Le problème serait aggravé par un nouveau système d’immigration de main-d’œuvre en Suisse, qui reste à définir, par exemple le système de quotas actuellement utilisé vis-à-vis des pays tiers. Pour des raisons politiques, le nombre de quotas à allouer risque d’être inférieur au nombre de personnes qui ont jusqu’à présent immigré chaque année. Les obstacles à l’inclusion des travailleurs transfrontaliers sont également susceptibles d’augmenter.

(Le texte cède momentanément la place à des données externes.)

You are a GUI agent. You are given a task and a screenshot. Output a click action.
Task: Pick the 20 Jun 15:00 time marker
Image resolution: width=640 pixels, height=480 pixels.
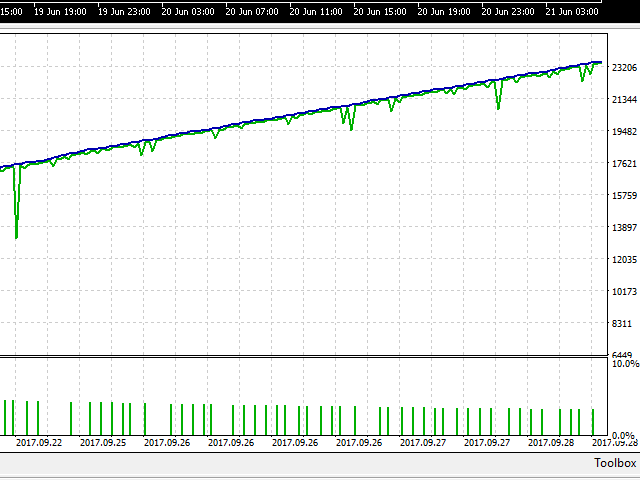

Par exemple, la possibilité que les pays voisins puissent empêcher «leurs» frontaliers de se rendre en Suisse pour travailler dans leurs propres hôpitaux a déjà été discutée au printemps 2020. Une éventuelle suppression de la libre circulation des personnes est susceptible d’affecter les relations avec les pays de l’UE. Le risque de contre-mesures est susceptible d’augmenter, notamment en cas de nouvelle crise (pandémique) paneuropéenne.
Pour répondre à la demande de spécialistes, la Suisse devrait soit former elle-même les personnes, ce qui promet d’être long et coûteux, soit conserver unilatéralement plusieurs simplifications actuellement garanties par la libre circulation des personnes, comme la reconnaissance des diplômes. Ceci – contrairement à aujourd’hui – sans obtenir de droits réciproques dans les pays concernés. Sur le plan économique, c’est une mauvaise alternative. En termes de politique, on peut se demander si la Suisse gagnerait réellement en souveraineté et en liberté d’action.
Conclusion
En raison de sa dimension internationale, la crise du Covid-19 aurait été beaucoup plus difficile à gérer sans les professionnels de la santé de l’espace européen. Un nombre supérieur à la moyenne de ressortissants des pays de l’UE/Aele travaillent également dans d’autres branches clés comme l’industrie pharmaceutique ou alimentaire. Une suppression de la libre circulation des personnes réduirait la sécurité de l’approvisionnement en Suisse et porterait atteinte à sa capacité d’exportation.